From Colour Correction to Brand Differentiation

Author: Ruslan Hofmann, Sales Manager Europa bei PureMalt Products Ltd.


The use of roast malt beer or high gravity malt beers enable breweries to balance raw material derived swings in colour or to reduce the necessity to blend different brews. The handling of malt beer concentrates does allow inline dosing as well as batch addition, which not necessarily implements investment in highly accurate dosing systems. Furthermore, the use of malt beer concentrates offers fast product development and upscaling.

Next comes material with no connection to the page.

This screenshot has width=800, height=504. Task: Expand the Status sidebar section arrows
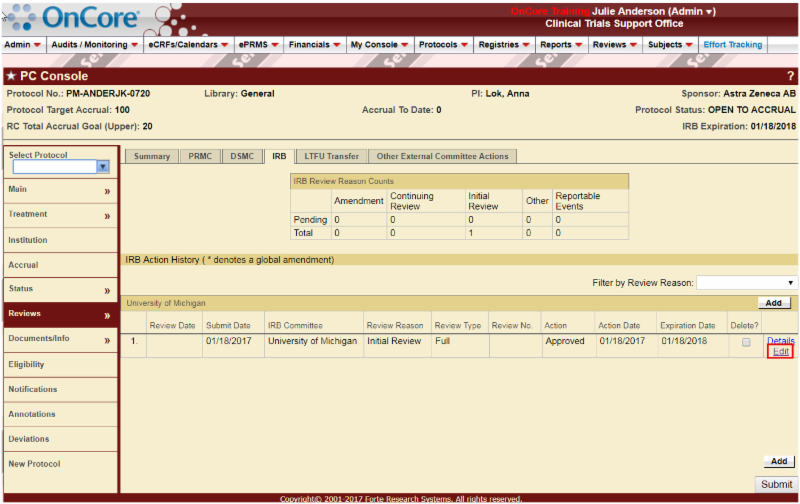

With beer markets being under constant pressure throughout multiple crisis the possibility to create new or seasonal products at late stage can add just the flexibility that is needed without blocking capacity in the brewhouse or fermentation block.

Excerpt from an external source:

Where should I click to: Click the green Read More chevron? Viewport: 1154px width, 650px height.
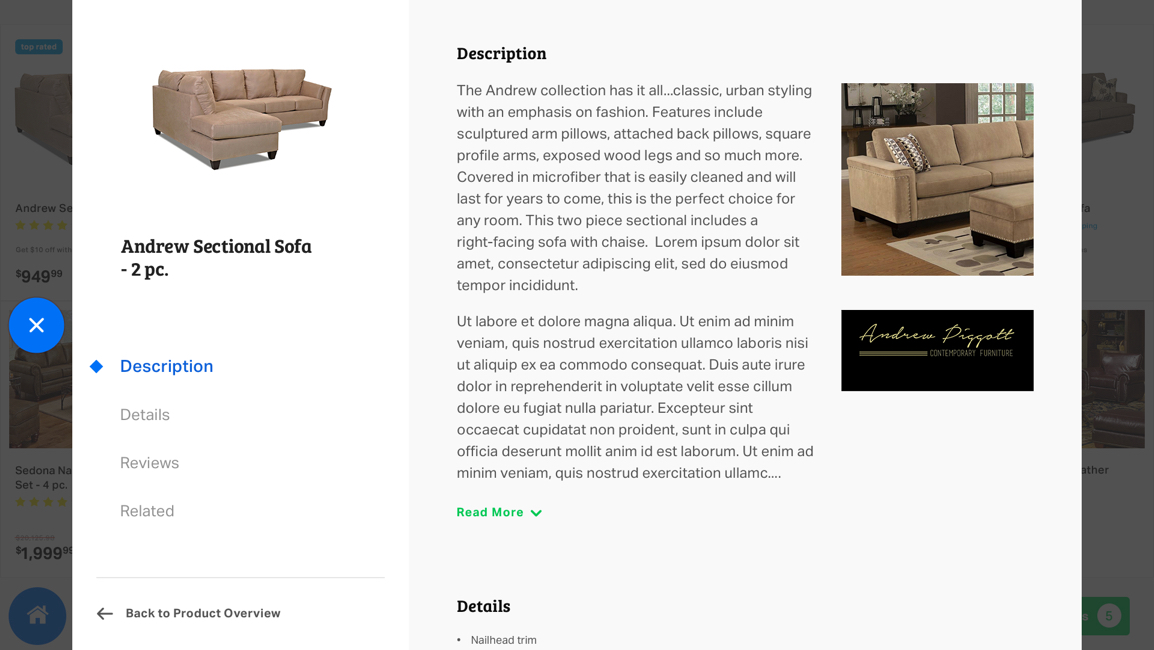click(536, 513)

Production process of high gravity malt beers

Malt beer concentrates are traditionally brewed in the same way as regular beers, using the same ingredients water, malted barley, hops and bottom-fermenting yeast. In contrast to classic brews the malt bill contains mainly roast or specialty malts, in some cases up to 100 %.

Mashing, lautering and boiling use parameters like regular beers, although emphasis is put on extraction of colour and aroma compounds rather than sugars. With the high share of roast malt in the brewhouse the use of a mash filter is preferred to lauter tuns.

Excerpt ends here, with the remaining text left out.